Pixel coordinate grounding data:
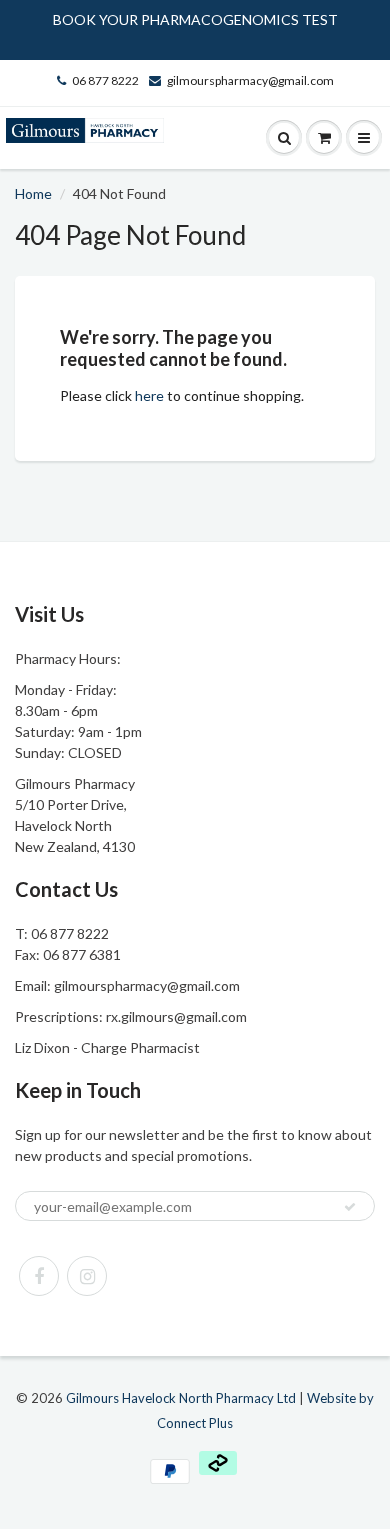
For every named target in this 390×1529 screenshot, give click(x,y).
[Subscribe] (350, 1207)
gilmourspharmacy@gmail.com (250, 80)
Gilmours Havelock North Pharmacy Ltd (181, 1398)
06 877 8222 (105, 80)
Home (33, 193)
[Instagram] (87, 1276)
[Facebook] (39, 1276)
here (149, 395)
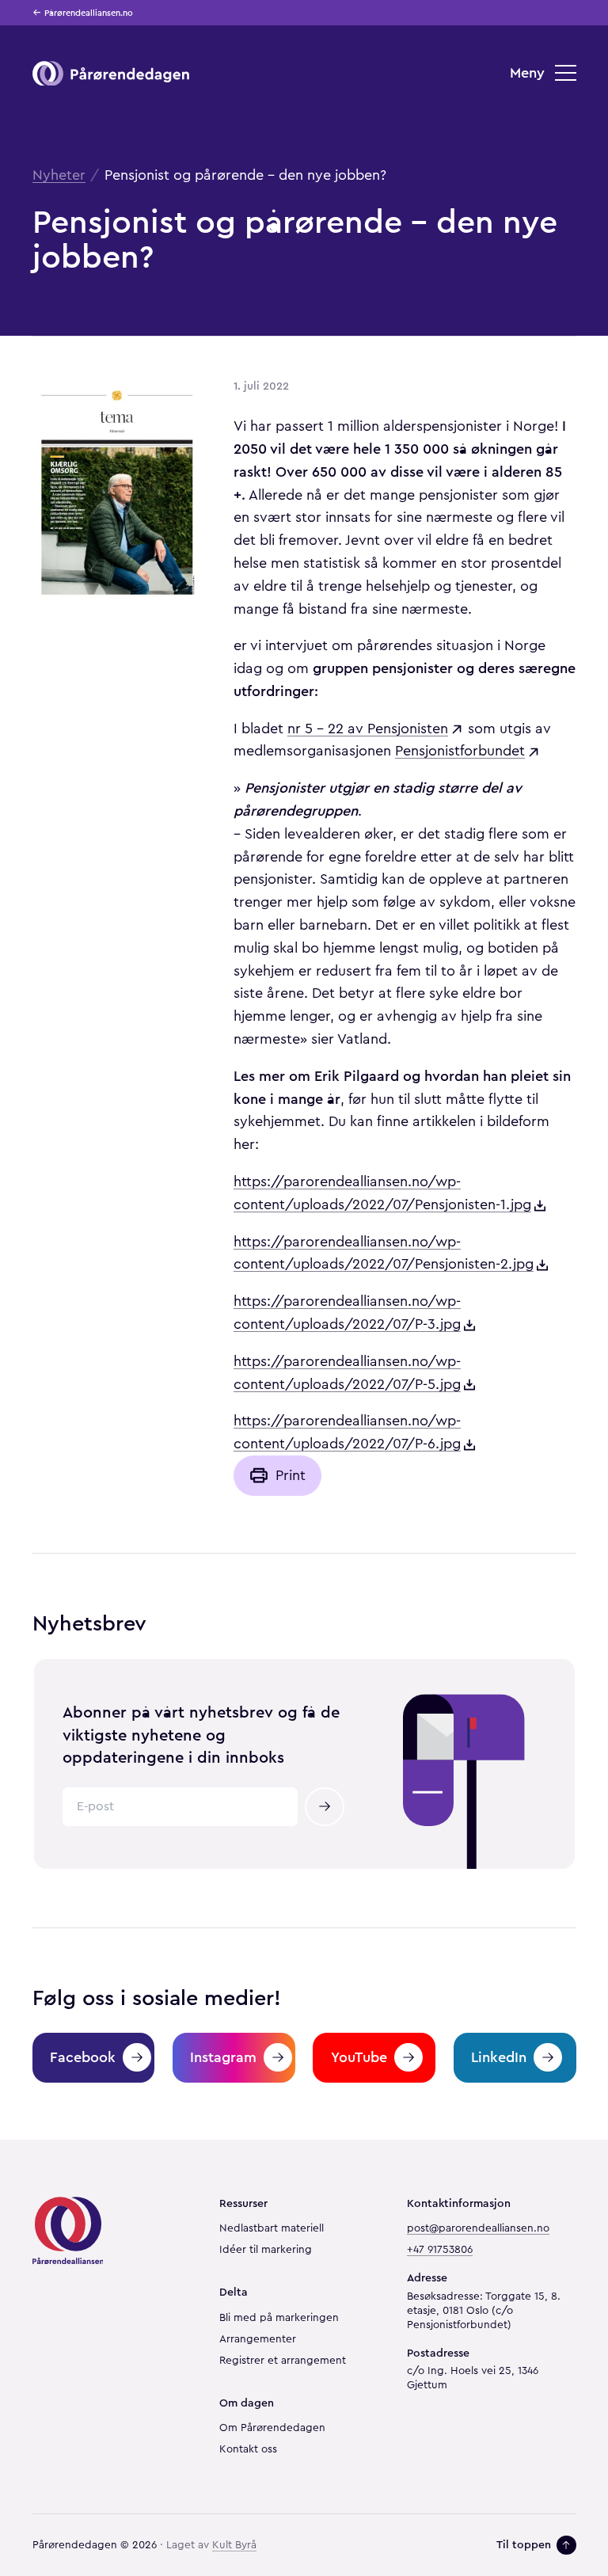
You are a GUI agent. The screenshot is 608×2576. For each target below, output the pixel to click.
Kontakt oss (248, 2449)
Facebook (83, 2057)
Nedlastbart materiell (271, 2228)
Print (291, 1475)
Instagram (223, 2057)
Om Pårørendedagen (272, 2427)
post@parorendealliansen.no (478, 2228)
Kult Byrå (234, 2545)
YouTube (359, 2057)
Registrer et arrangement (282, 2360)
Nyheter (59, 175)
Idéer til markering (265, 2249)
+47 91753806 (440, 2249)
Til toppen (523, 2544)
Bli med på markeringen (279, 2317)
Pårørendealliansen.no (88, 12)
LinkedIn (498, 2057)
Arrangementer (257, 2339)
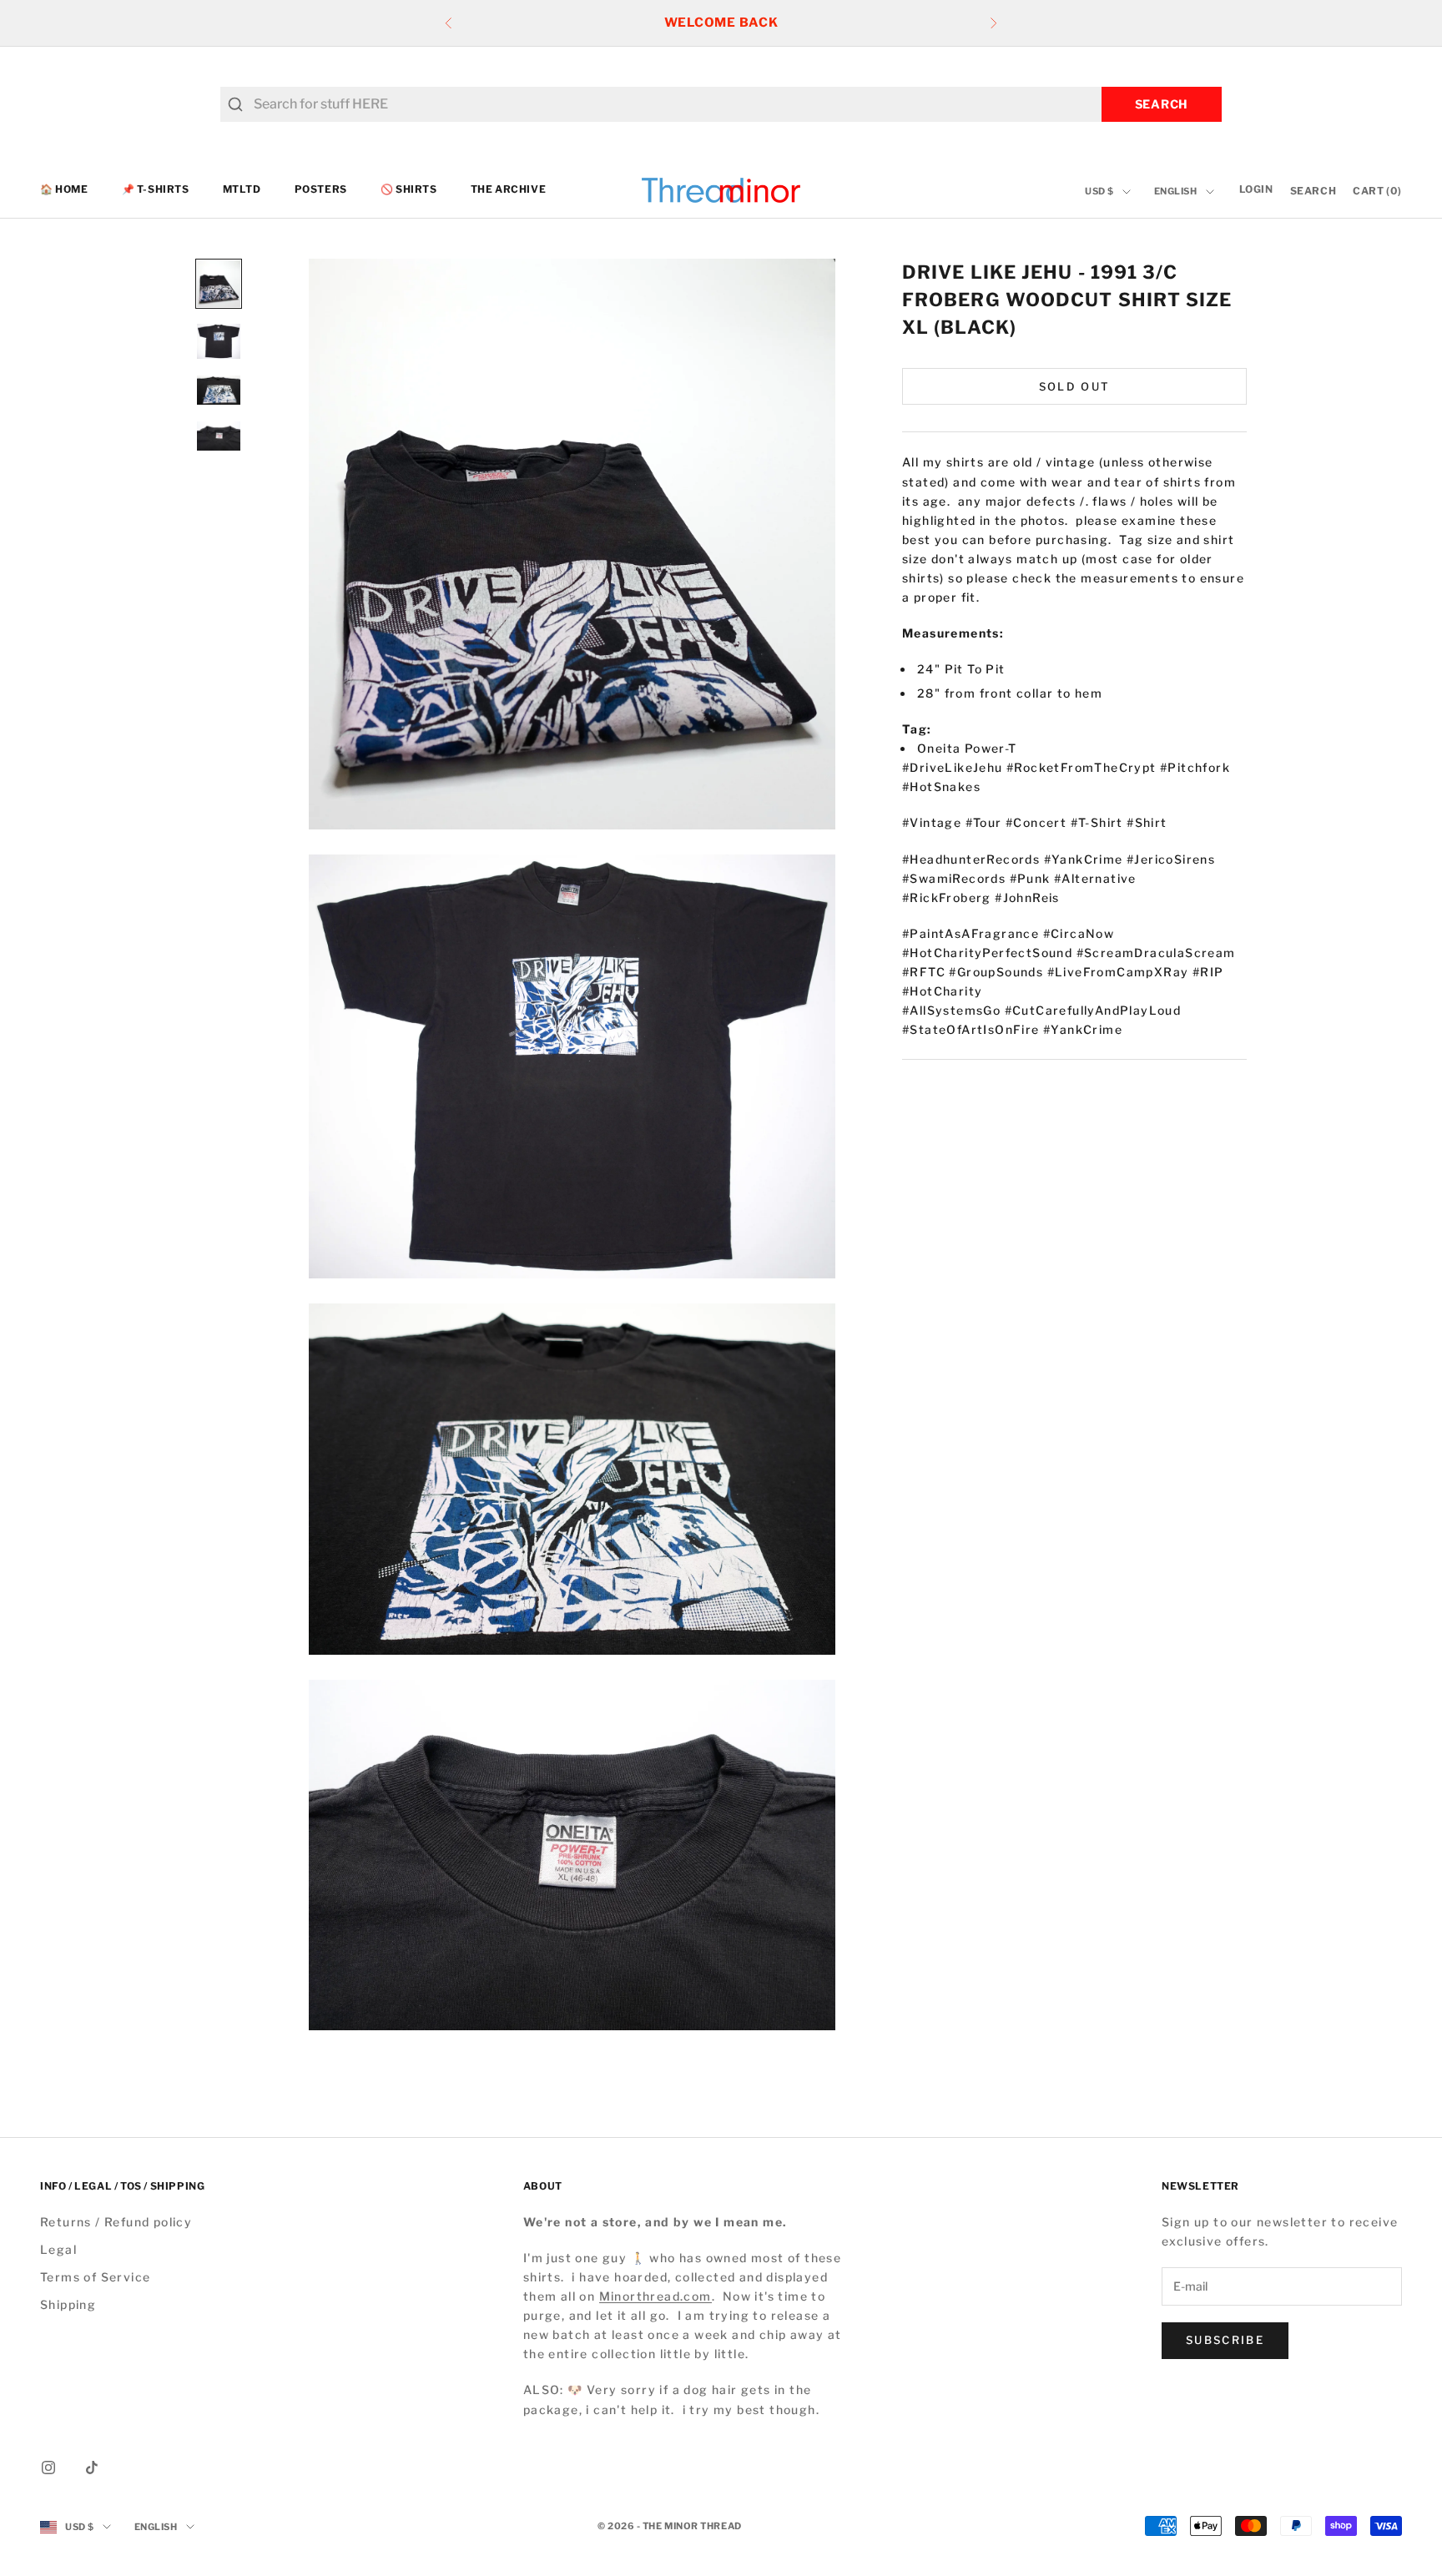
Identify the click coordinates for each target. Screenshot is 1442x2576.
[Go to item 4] (218, 436)
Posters (321, 190)
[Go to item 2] (218, 341)
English (1175, 192)
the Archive (509, 190)
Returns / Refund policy (116, 2222)
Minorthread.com (655, 2296)
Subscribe (1225, 2340)
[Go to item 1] (218, 284)
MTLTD (242, 190)
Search (1161, 104)
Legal (58, 2249)
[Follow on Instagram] (48, 2467)
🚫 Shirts (409, 190)
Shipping (68, 2304)
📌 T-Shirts (155, 190)
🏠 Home (64, 190)
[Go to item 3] (218, 390)
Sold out (1075, 385)
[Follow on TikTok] (91, 2467)
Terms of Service (95, 2277)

_WORK REQUEST_
Skipping every picture, transcribe exactly the lines above from the one containing "Home (33, 193)" through the one containing "Pårørendealliansen.no (88, 12)", both included.

_FINISHED EXERCISE_
Home (33, 193)
[Instagram] (87, 1276)
[Facebook] (39, 1276)
here (149, 395)
You are a GUI agent. The screenshot is 608×2576. For each target below, output the pixel to click.
Kontakt oss (248, 2449)
Facebook (83, 2057)
Nedlastbart materiell (271, 2228)
Print (291, 1475)
Instagram (223, 2057)
Om Pårørendedagen (272, 2427)
post@parorendealliansen.no (478, 2228)
Kult Byrå (234, 2545)
YouTube (359, 2057)
Registrer et arrangement (282, 2360)
Nyheter (59, 175)
Idéer til markering (265, 2249)
+47 91753806 (440, 2249)
Til toppen (523, 2544)
Bli med på markeringen (279, 2317)
Pårørendealliansen.no (88, 12)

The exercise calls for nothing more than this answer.